Action item: The lines to print are the one containing "Task: Open the project calendar (项目日历)" and every line after it through the end of the entries below. Print them exactly and nothing else.
[Records shown — start]
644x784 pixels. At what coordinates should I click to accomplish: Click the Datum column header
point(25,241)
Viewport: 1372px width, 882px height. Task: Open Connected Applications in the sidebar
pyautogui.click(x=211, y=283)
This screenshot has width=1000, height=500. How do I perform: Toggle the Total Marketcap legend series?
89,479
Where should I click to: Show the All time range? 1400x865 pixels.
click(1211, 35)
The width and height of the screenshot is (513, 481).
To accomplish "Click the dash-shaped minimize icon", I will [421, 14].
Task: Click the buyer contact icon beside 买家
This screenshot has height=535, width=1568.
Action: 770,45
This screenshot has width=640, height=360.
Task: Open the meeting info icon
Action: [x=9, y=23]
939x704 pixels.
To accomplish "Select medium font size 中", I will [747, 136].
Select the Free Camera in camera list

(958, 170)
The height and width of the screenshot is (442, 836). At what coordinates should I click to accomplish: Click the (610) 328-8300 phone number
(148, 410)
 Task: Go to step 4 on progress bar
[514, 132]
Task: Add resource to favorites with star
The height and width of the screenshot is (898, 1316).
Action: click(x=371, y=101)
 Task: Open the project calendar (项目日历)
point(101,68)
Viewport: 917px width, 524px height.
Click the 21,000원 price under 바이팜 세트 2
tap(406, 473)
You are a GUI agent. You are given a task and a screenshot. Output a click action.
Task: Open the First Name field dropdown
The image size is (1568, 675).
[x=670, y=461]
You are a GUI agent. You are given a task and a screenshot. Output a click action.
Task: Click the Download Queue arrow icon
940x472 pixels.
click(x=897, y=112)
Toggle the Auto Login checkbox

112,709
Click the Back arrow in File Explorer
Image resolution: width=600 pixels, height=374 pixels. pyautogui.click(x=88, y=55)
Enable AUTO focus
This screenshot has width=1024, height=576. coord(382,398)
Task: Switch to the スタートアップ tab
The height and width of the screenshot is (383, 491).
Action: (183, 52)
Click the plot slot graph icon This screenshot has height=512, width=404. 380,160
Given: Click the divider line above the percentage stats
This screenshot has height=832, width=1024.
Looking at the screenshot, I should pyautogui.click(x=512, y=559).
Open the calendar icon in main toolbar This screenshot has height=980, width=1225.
[Records shown — finish]
Your response:
 Task: Open the project calendar (项目日历)
point(101,68)
Viewport: 917px width, 524px height.
Click the 21,000원 price under 바이팜 세트 2
tap(406, 473)
You are a GUI agent. You are given a task and a screenshot. Output a click action.
Task: Open the First Name field dropdown
The image size is (1568, 675).
[x=670, y=461]
You are a GUI agent. You are given a task and a screenshot. Output a click action.
Task: Click the Download Queue arrow icon
940x472 pixels.
click(x=897, y=112)
Toggle the Auto Login checkbox

112,709
Click the Back arrow in File Explorer
Image resolution: width=600 pixels, height=374 pixels. pyautogui.click(x=88, y=55)
Enable AUTO focus
This screenshot has width=1024, height=576. coord(382,398)
Task: Switch to the スタートアップ tab
The height and width of the screenshot is (383, 491).
Action: (183, 52)
Click the plot slot graph icon This screenshot has height=512, width=404. 380,160
Given: Click the divider line above the percentage stats
This screenshot has height=832, width=1024.
Looking at the screenshot, I should pyautogui.click(x=512, y=559).
Open the calendar icon in main toolbar This screenshot has height=980, width=1225.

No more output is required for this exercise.